Against a backdrop of a failed parliamentary vote to restrict Fixed Odds Betting Terminals and a largely negative UK media blizzard of criticism of the betting machines, a UK bookmaker has commented on the issue in a bid to allay concerns.
The William Hill plc spokesman noted the industry was due to voluntarily introduce a responsible gambling code by March 2013, while a detailed study into the machines and their impact is due to be completed in the UK autumn.
“The industry will continue to work with both Government and the regulator to look at more harm reduction measures, such as increasing the level of responsible gambling messaging in advertising, to supplement the code,” he said.
“We believe that a harm reduction strategy should be informed by facts.”
William Hill is less reliant on FOBTs than its main rival Ladbrokes, the Express newspaper pointed out over the weekend.
According to Barclays analysts, Ladbrokes has greater exposure to the machines, with 43 percent of estimated earnings before interest and tax expected to come from them.
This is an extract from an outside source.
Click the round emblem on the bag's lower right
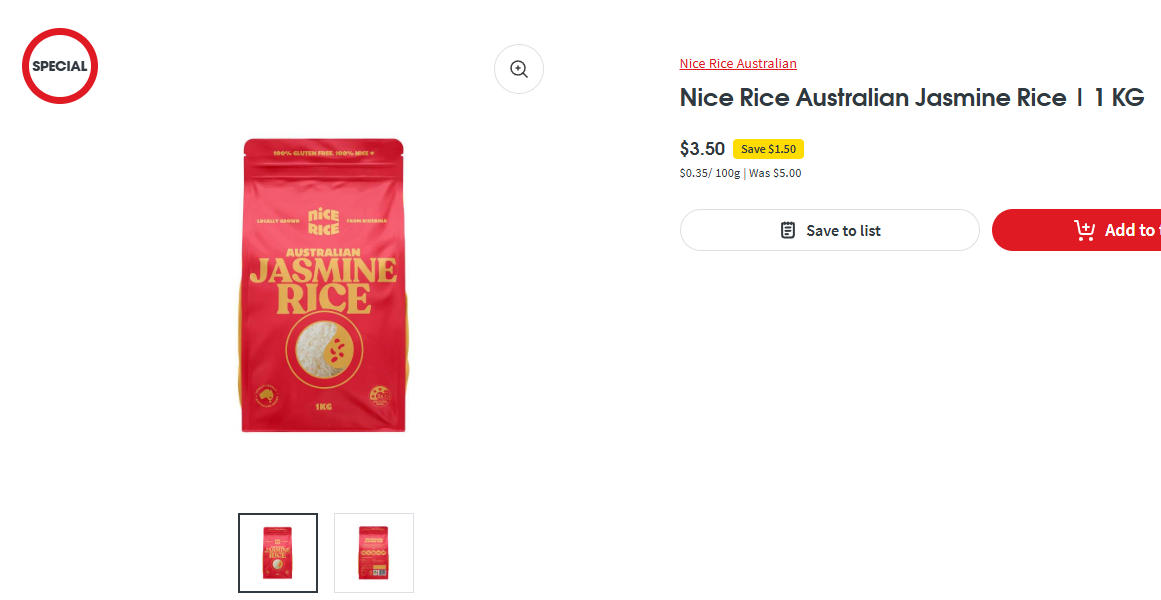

They believe that terminals account for 26 percent of William Hill’s earnings, the newspaper reported.
Whilst bookie company shares took a hammering in the wake of the parliamentary debate and generally adverse media coverage last week, both Ladbrokes and William Hill investors are expecting solid results Thursday and Friday when both companies are due to post their latest full year performance figures.
William Hill’s 2013 takings are expected to be up 15 percent to GBP 1.5 billion according to City analysts, while flat revenues of GBP 1.1 billion are forecast for rival Ladbrokes.
Ladbrokes investors will be particularly interested to see how management has managed to improve the company’s ailing internet and mobile gambling fortunes.